Whether it’s a physical barrier (no iPads at the dinner table) or a conceptual one (turn off devices by 11 p.m.), users say these weaning techniques are improving their relationships — and their sanity.
“Disconnecting is a luxury that we all need,” said Lesley M. M. Blume, a New York writer who keeps her phone away from the dinner table at home. “The expectation that we must always be available to employers, colleagues, family: it creates a real obstacle in trying to set aside private time. But that private time is more important than ever.”
Much of the digital detoxing is centered on the home, where urgent e-mails from co-workers, texts from friends, Instagram photos from acquaintances and YOLO updates on Facebook conspire to upend domestic tranquillity.
A popular tactic is to designate a kind of cellphone lockbox, like the milk tin that Ms. Holley uses. “If my phone is buzzing or lighting up, it’s still a distraction, so it goes in the box,” said Ms. Holley, who lives in a row house in Red Hook, Brooklyn, with her son, Smith, and husband, John. “It’s not something I want my kid to see.”
An empty fishbowl, which sits on a dining room credenza, serves a similar function for Jaime David, a publicist at the Starworks Group in New York, except there are consequences for violators. “If someone picks up the phone between 6:30 and 8:30 p.m. without a really good reason, they are tasked with getting our son to bed,” said Ms. David, who lives in Maplewood, N.J., with her husband, Jon, and two sons, Milo, 4, and Jack, 10 months.

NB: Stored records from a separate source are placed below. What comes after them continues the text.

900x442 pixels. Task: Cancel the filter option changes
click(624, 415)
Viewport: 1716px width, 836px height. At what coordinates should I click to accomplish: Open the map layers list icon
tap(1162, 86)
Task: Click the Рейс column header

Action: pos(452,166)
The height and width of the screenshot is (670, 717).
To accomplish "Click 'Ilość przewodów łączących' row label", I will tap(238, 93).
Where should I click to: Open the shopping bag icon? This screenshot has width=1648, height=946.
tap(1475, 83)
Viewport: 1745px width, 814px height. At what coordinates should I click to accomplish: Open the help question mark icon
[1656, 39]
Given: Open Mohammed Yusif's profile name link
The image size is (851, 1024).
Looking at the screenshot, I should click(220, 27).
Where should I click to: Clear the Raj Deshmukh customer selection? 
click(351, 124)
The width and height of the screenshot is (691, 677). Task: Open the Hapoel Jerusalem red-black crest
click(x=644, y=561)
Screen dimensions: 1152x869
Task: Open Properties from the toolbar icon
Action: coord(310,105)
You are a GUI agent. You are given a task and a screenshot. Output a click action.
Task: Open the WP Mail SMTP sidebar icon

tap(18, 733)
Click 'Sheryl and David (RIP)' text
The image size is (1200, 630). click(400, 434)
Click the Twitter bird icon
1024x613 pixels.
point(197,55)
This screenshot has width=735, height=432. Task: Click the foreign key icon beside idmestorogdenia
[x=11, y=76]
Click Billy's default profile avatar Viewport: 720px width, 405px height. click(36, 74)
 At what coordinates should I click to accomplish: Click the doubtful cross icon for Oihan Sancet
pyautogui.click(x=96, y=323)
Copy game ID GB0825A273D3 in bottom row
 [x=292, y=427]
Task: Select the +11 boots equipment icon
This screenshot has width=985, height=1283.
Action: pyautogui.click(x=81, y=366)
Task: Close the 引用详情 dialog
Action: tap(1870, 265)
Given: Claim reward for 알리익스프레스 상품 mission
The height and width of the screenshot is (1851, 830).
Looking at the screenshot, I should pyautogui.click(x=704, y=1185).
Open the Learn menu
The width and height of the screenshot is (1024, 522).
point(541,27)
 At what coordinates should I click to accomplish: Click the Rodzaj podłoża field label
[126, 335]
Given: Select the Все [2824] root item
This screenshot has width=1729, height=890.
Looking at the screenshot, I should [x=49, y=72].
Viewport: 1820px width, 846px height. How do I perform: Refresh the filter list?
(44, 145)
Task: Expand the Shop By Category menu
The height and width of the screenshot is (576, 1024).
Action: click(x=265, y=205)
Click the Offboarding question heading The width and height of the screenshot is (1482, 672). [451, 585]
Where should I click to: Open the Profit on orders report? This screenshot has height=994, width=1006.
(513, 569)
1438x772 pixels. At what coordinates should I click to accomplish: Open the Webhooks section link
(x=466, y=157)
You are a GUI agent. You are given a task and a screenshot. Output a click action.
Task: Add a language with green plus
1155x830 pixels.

Others assign a digital curfew. “No screens after 11 p.m.,” said Ari Melber, a host of MSNBC’s “The Cycle,” who lives in a walk-up apartment in Carroll Gardens, Brooklyn, with his fiancée, Drew Grant, a pop culture reporter at The New York Observer. The rule was instituted in January, after a vacation in Honduras where the couple found themselves without Internet access and ultimately happy about it.
“We found the evenings were more relaxing, and we were sleeping better,” Mr. Melber said.
Sleep is a big factor, which is why some, like Mr. Jacobs, draw the gadget-free line at the bedroom. “I don’t want to sleep next to something that is a charged ball of information with photos and e-mails,” said Peter Som, the fashion designer, who keeps his phone plugged in in the living room overnight. “It definitely is a head-clearer and delineates daytime and sleep time.”
Households with young children are especially mindful about being overconnected, with parents sensitive to how children may imitate bad habits.
Rebecca Minkoff, a fashion designer, makes a point of turning off the ringers and leaving her two phones on the opposite end of her Dumbo apartment when she plays with her 2-year-old son, Luca. “It isn’t easy, but I do my best to make the few hours I have with my son cellphone-free until he goes to sleep,” Ms. Minkoff said.